Batch Normalization

Image from https://medium.com/@ilango100/batch-normalization-speed-up-neural-network-training-245e39a62f85

In 2015, a very effective approach (called Batch Normalization) has been proposed to address the vanishing/exploding gradients problems. This learns two parameters to find the optimal scale and mean of the inputs for each layer. Batch Normalization is placed just before the activation function of each layer. It zero-centers and normalizes the inputs over the current mini-batch (this is why it is called batch normalization), and then scales and shift the results using the two parameters ($latex \gamma$ and $latex \beta$) per layer. The model is trained to find optimal values for the scaling and shifting parameters. Let’s take a look at the following equations:

$latex \mu = \frac{1}{m} \sum_{i=1}^{m} \textbf{x}^{(i)}$

$latex \sigma^2 = \frac{1}{m} \sum_{i=1}^{m} (\textbf{x}^{(i)} – \mu)^2$

$latex \textbf{x}^{(i)}_{new} = \frac{\textbf{x}^{(i)} – \mu}{\sqrt{\sigma^2 + \epsilon}}$

$latex \textbf{z}^{(i)} = \gamma \textbf{x}^{(i)}_{new} + \beta$

These equations are straightforward to understand how the batch normalization works. $latex \mu$ is the mean over the mini-batch that has m training instances $latex \textbf{x}$. $latex \sigma$ is the standard deviation, and $latex \textbf{x}^{(i)}_{new}$ is the zero-centered and normalized input $latex \textbf{x}^{(i)}$. $latex \epsilon$ is to avoid division by zero.

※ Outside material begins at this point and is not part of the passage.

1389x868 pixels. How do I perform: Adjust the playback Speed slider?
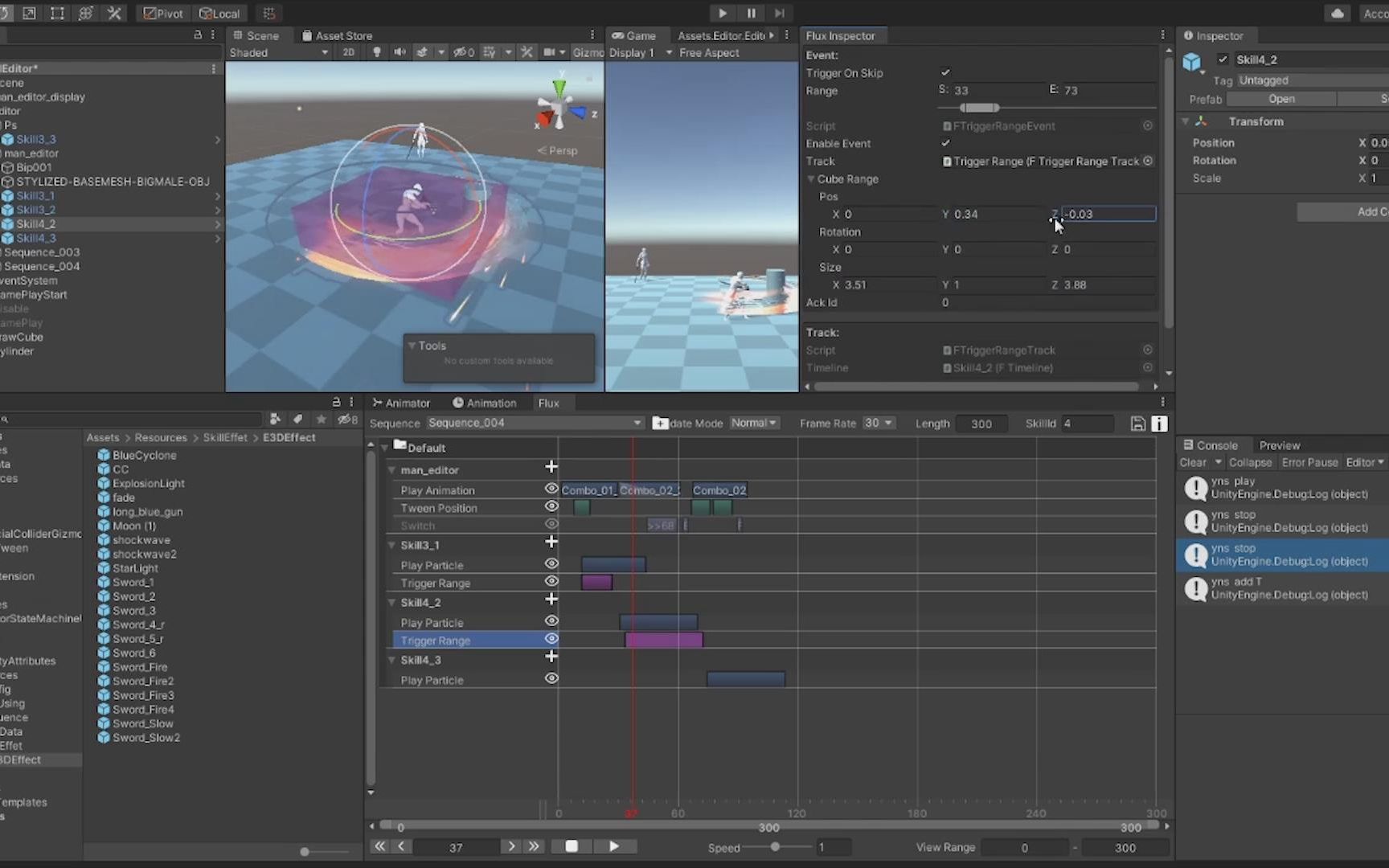click(776, 846)
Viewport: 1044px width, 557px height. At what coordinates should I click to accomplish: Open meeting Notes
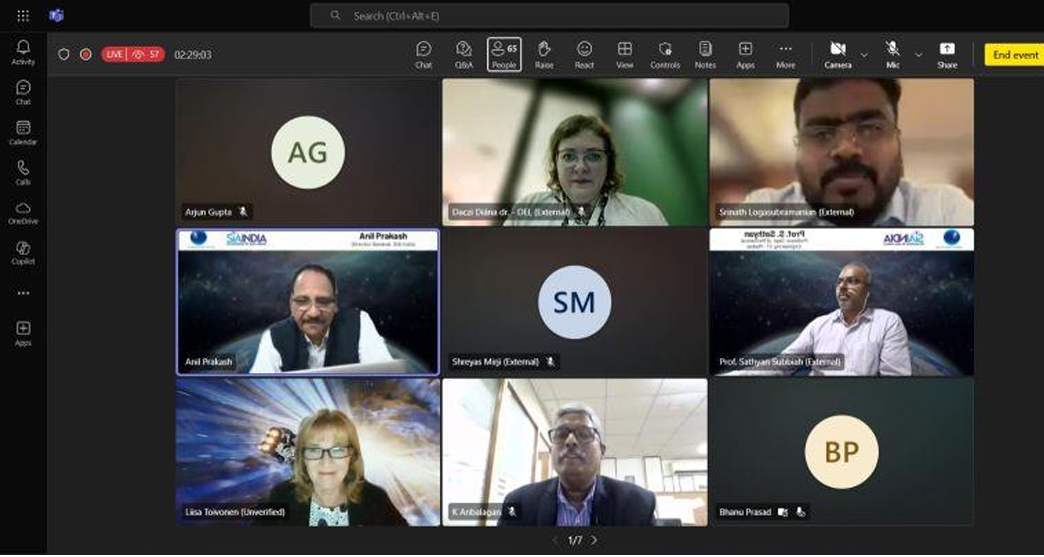coord(705,54)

It is typically set up as $latex 10^{-5}$. $latex \gamma$ and $latex \beta$ are the scaling and shifting parameters to train, respectively.

Here is a question. How can the batch normalization be used for testing your model? During the test, there is no mini-batch. In this case, the whole training set’s mean and standard deviation are used in the batch normalization.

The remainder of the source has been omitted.